Gluten Free Flour Tortillas
This recipe is an adaptation of my Wife’s Great-Grandmother’s flour tortilla recipe. This is a great first step if you are new to using gluten free flour as this recipe is super simple, and it will teach you some of the fundamentals of using gluten free flour. I have used Better Batter gluten free flour blend to make these with great results, I have also used my own general purpose gluten free flour blend with identical success. This recipe calls for 2 Cups or 326 grams of flour blend, but you will need extra for rolling. Always roll a flour tortilla, tortilla presses are strictly for corn tortillas. A bench scraper is a great tool to have for this one, it can help lift stuck tortillas from your rolling surface. This batch will yield about 8 7-inch tortillas.
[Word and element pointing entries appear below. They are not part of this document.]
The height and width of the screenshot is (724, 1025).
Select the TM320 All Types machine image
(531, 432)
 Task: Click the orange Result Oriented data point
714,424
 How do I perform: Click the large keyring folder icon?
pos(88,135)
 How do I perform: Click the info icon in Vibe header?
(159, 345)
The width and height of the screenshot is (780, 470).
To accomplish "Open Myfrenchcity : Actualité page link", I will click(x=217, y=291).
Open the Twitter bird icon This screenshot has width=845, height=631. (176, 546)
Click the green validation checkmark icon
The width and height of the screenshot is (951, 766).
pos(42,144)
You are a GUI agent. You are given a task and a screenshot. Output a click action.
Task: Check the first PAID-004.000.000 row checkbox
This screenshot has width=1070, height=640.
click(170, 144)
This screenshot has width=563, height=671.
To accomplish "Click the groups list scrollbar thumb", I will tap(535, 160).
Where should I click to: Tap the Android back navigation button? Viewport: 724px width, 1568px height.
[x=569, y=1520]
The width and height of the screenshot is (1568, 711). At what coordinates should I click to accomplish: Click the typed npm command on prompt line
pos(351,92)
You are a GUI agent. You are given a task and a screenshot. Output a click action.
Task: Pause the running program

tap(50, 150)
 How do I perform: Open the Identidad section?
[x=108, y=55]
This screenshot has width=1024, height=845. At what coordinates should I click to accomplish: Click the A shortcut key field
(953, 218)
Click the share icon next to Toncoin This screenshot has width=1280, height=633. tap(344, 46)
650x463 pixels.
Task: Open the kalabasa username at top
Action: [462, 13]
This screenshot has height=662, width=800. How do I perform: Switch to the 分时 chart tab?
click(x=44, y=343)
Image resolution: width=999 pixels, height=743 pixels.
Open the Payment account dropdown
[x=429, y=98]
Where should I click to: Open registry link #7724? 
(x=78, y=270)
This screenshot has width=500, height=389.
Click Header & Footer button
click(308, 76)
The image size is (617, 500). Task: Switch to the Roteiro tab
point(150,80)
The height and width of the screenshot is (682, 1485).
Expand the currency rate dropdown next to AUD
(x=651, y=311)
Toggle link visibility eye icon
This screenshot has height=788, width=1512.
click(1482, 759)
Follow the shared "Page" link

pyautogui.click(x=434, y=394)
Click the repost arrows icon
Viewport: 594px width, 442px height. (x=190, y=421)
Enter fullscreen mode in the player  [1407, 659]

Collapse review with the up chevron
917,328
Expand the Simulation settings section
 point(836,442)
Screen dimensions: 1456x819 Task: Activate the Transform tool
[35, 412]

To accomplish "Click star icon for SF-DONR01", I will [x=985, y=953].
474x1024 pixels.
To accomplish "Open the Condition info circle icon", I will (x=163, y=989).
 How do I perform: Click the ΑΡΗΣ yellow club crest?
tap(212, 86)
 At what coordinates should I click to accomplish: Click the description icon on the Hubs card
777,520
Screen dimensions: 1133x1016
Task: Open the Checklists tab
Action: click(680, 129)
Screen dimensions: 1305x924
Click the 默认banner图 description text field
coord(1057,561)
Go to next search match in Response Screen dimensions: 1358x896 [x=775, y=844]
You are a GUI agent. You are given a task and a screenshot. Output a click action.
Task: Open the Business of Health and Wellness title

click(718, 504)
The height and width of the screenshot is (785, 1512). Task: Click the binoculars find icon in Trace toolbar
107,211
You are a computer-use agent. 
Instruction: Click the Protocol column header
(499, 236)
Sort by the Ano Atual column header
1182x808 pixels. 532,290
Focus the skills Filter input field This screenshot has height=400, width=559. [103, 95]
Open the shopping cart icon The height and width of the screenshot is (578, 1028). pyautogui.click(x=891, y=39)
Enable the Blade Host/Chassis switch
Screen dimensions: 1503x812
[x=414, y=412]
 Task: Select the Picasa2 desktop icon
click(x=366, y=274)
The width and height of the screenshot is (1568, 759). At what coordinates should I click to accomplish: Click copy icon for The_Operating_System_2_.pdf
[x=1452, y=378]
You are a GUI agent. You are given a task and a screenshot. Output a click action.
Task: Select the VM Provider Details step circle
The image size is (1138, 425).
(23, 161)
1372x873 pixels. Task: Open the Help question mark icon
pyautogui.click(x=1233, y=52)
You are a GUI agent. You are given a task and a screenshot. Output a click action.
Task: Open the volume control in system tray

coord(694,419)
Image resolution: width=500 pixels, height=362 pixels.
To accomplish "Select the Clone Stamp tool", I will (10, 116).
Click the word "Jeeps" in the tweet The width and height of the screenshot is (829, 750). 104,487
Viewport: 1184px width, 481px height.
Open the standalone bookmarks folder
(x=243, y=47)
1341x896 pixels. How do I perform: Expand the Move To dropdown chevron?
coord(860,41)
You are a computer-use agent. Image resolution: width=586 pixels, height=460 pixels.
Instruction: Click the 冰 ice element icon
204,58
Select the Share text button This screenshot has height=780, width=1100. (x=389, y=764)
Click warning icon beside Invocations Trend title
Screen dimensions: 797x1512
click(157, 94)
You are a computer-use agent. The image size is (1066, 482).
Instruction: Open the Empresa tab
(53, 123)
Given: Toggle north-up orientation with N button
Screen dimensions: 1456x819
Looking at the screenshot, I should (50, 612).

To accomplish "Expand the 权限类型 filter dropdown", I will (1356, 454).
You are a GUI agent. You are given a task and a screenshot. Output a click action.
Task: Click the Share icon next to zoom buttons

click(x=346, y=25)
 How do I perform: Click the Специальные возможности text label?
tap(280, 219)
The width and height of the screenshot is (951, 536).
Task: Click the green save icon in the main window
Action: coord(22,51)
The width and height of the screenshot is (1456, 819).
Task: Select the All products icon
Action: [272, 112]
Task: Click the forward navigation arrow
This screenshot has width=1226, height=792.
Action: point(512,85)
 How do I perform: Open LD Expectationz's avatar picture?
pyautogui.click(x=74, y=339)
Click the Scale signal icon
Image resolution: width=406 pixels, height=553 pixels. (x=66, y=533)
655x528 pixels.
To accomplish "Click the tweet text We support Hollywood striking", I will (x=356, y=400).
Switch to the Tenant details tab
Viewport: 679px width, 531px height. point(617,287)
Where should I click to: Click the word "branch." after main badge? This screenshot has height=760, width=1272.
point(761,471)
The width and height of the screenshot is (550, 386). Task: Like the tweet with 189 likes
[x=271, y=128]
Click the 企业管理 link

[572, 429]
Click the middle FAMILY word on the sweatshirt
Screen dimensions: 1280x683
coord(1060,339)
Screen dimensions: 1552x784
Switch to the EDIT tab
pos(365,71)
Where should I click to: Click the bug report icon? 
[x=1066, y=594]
Working Around your Allergies
Typically these would be made with traditional wheat flour. We’ve taken care of that already. The only other considerations for food restrictions are to use vegetable shortening instead of lard. I only mention that because I have made this for other people before. Their initial reaction was “Wow these are delicious!” Then they hear there is lard in the tortillas and their demeanor changes to “Oh… I think lard is yucky”. Remember to make each recipe your own!
Ingredients:
98 g White Rice Flour
98 g Brown Rice Flour
49 g Corn Starch
49 g Tapioca Starch
23 g Amaranth Flour
10 g Xanthan Gum
-or-
2 Cups All-purpose Gluten Free Flour
1 Teaspoon Salt
1 ½ Teaspoons Baking Powder
2 Tablespoons Lard
1 Cup Boiling Water
Instructions:
Sift all dry ingredients into the bowl of your stand mixer. Next add the lard and turn your stand mixer on. Allow the lard to break up into the flour. Add the boiling water next, the dough should begin to form. When finished, the dough should be warm, thick, pliable, and slightly sticky. Once the dough is combined, cover the bowl with a towel to trap in the warmth and moisture. Divide the dough into 8 pieces or break off 60 gram pieces of dough, massaging each ball in your hand to ensure smoothness and workability of the dough. Put the individual pieces back into the bowl and keep covered, as they can dry out too much during the rolling process. Press one piece between your hands to make a disc, then place the disc on a lightly floured surface. Roll with a rolling pin until flat and roughly 6-7 inches in diameter. Once rolled you can cook the tortillas on a cast iron comal or a skillet without oil. They will cook relatively quickly, changing color and forming small or large air pockets while cooking. This is a sign you have made a good tortilla.



Sift in dry ingredients.
Add lard, then mix. Add boiling water and mix some more.
Measure out 60g balls, keep covered, roll one at a time on a lightly floured surface.
Tips:
- The dough will change from the almost translucent raw color to opaque white then darker crispy zones will form based on where air pockets formed. I personally like my tortillas for tacos a little bit crispy, but sometimes a softer and more flexible tortilla is required. If you are going for something such as burritos, you will want a larger lightly cooked tortilla that will be flexible and large enough to stuff and roll. The only limit on size is how large of a pan you have to cook them, large tortillas are also significantly harder to roll out evenly. The good news is you have several tortillas per batch to experiment with.
- No air pockets? No problem. Sometimes they just don’t inflate. They are still tasty and perfectly functional.
- The water must be boiling or nearly boiling, and the bowl with the dough balls must stay covered. Steam heat keeps the dough warm and damp enough to roll. If your dough gets too dry it won’t roll out thin enough.
- These store well in the refrigerator raw. I like to make a double batch, cook what I need for that meal, then place the remaining raw ones in a stack and bag them in a zipper bag. Be sure to let the raw tortillas cool and squeeze out any extra air, once bagged and in the refrigerator moisture becomes the enemy.
- Do you like Chimichangas, Flautas, and Chalupas? Good news friend, these fry exceptionally well.